* [原文]:
++++++++++
BP神经网络代码实现及反向传播推导过程

KW.KW

已于 2023-07-28 21:00:08 修改

阅读量153

点赞数

文章标签：机器学习 python 神经网络

于 2023-07-28 19:02:36 首次发布

本文链接：https://blog.csdn.net/m0_67782255/article/details/131837850

版权

该文详细介绍了如何在Python中实现神经网络的反向传播算法，包括数据预处理、前向传播、损失函数计算、正则化、权重的序列化与解序列化以及梯度计算。通过吴恩达的课程练习数据，演示了神经网络的训练过程和隐藏层权重的可视化。

摘要由CSDN通过智能技术生成

文章目录

一、反向传播的推导过程
二、使用步骤

一、反向传播的推导过程

在这里插入图片描述

二、使用步骤

1.引入库

代码如下（示例）：

import numpy as np
import scipy.io as sio
from scipy.optimize import minimize
import  matplotlib.pyplot as plt

2.读入数据

代码如下（示例）：

data=sio.loadmat('E:\AAA\深度学习\吴恩达神经网络模型实现\exerise3\ex3data1.mat')
raw_X=data['X']
raw_y=data['y']

#%%
X=np.insert(raw_X,0,values=1,axis=1)
X.shape

该处使用的url网络请求的数据。

3.对Y进行独热编码处理：one-hot编码

代码如下（示例）：

def one_hot_encoder(raw_y):
    result=[]#定义一个空列表，用于储存编码后的结果
    for i in raw_y:#对输入的raw_y列表中的每个值进行遍历
        y_temp=np.zeros(10)#创建一个长度为10的全零数组y_temp，用于表示对应类别的编码。
++++++++++
* [收集的资料]:
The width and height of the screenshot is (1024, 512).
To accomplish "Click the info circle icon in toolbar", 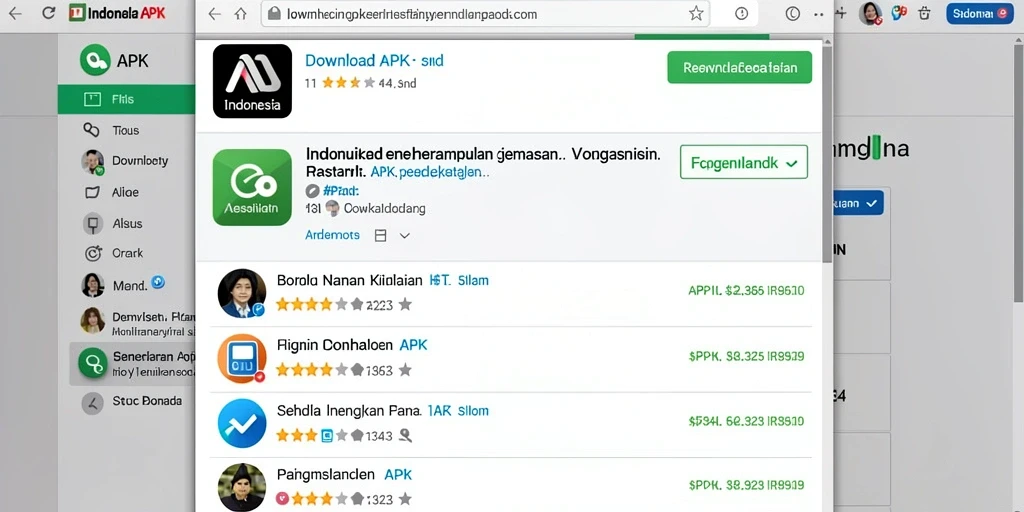I will click(741, 14).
++++++++++
* [操作要求]: 把原文从“本文链接：https://b”到“练过程和隐藏层权重的可视化。”这一段（首尾都算在内）重写一遍，并将其中的“正则化”换成“归一化”。 这些资料跟原文没有关系。

* [参考答案]:
本文链接：https://blog.csdn.net/m0_67782255/article/details/131837850

版权

该文详细介绍了如何在Python中实现神经网络的反向传播算法，包括数据预处理、前向传播、损失函数计算、归一化、权重的序列化与解序列化以及梯度计算。通过吴恩达的课程练习数据，演示了神经网络的训练过程和隐藏层权重的可视化。